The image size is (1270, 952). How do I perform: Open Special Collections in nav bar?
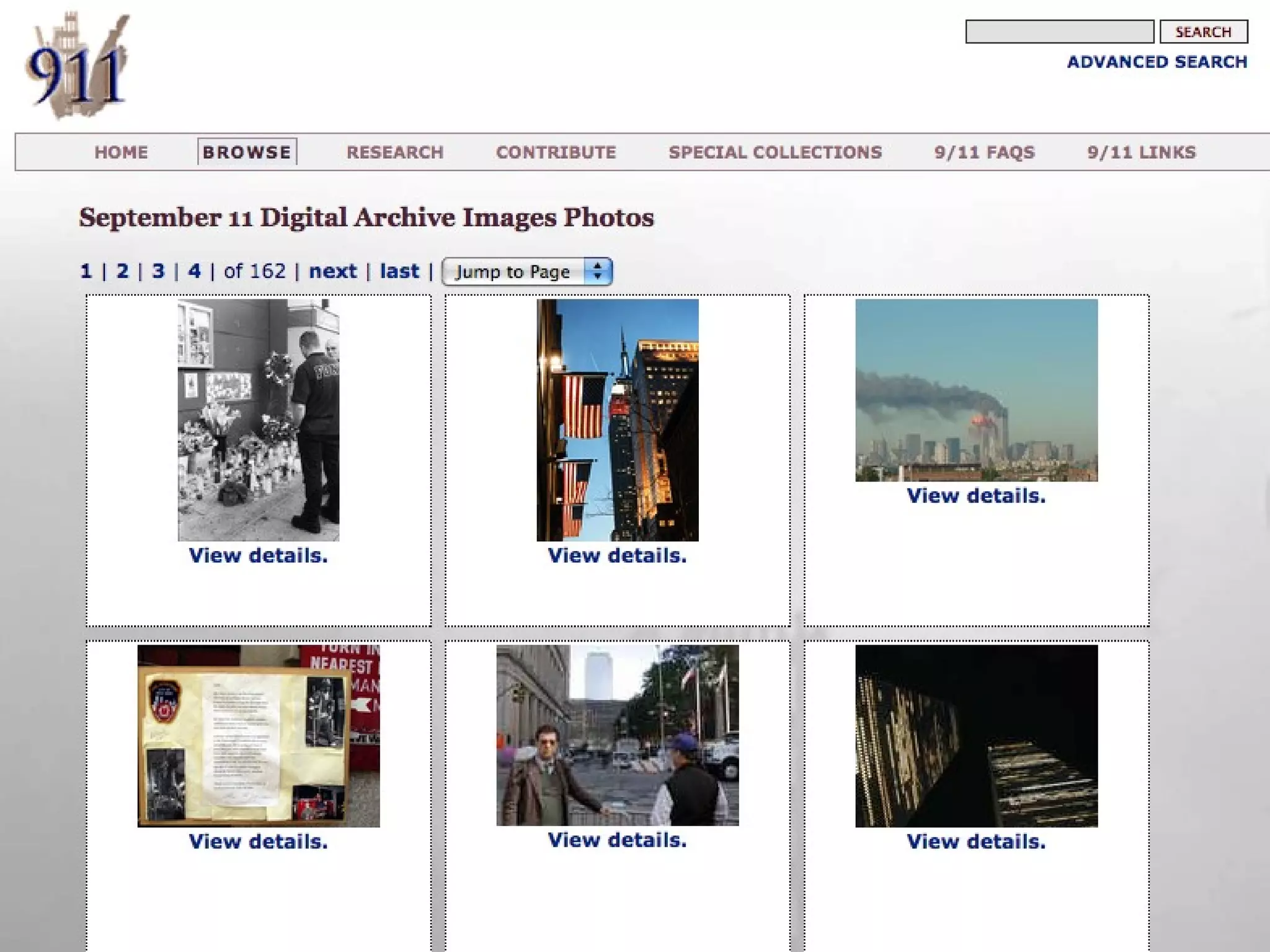[775, 152]
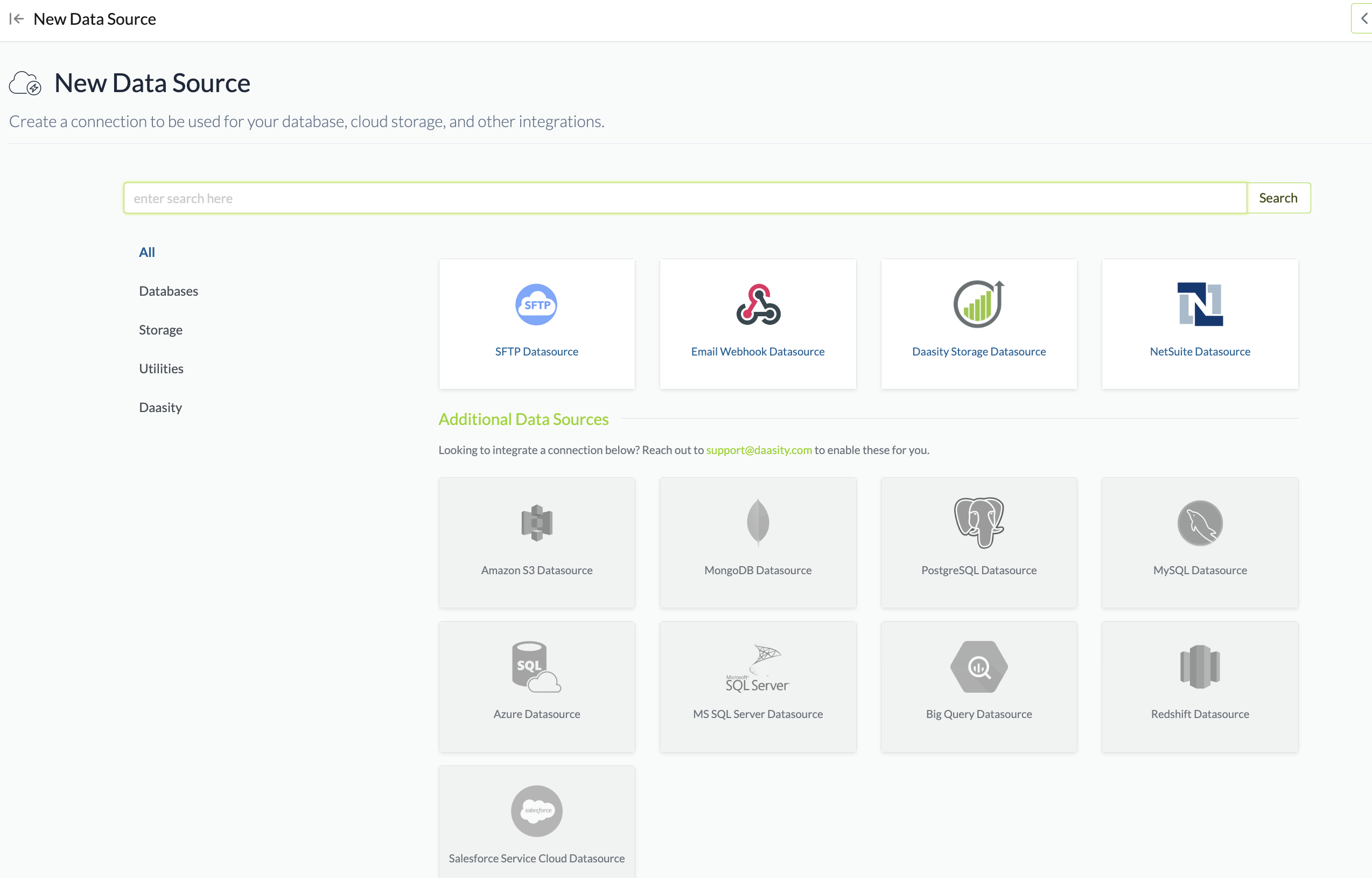Filter by Databases category
Screen dimensions: 1372x878
[168, 291]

────

§ **WORK ORDER**: Please write out the whole listing exactly, but not the pictures in it.

§ **RESULT**:
The image size is (1270, 952). How do I perform: Open Special Collections in nav bar?
[775, 152]
Filter by Databases category
Screen dimensions: 1372x878
[168, 291]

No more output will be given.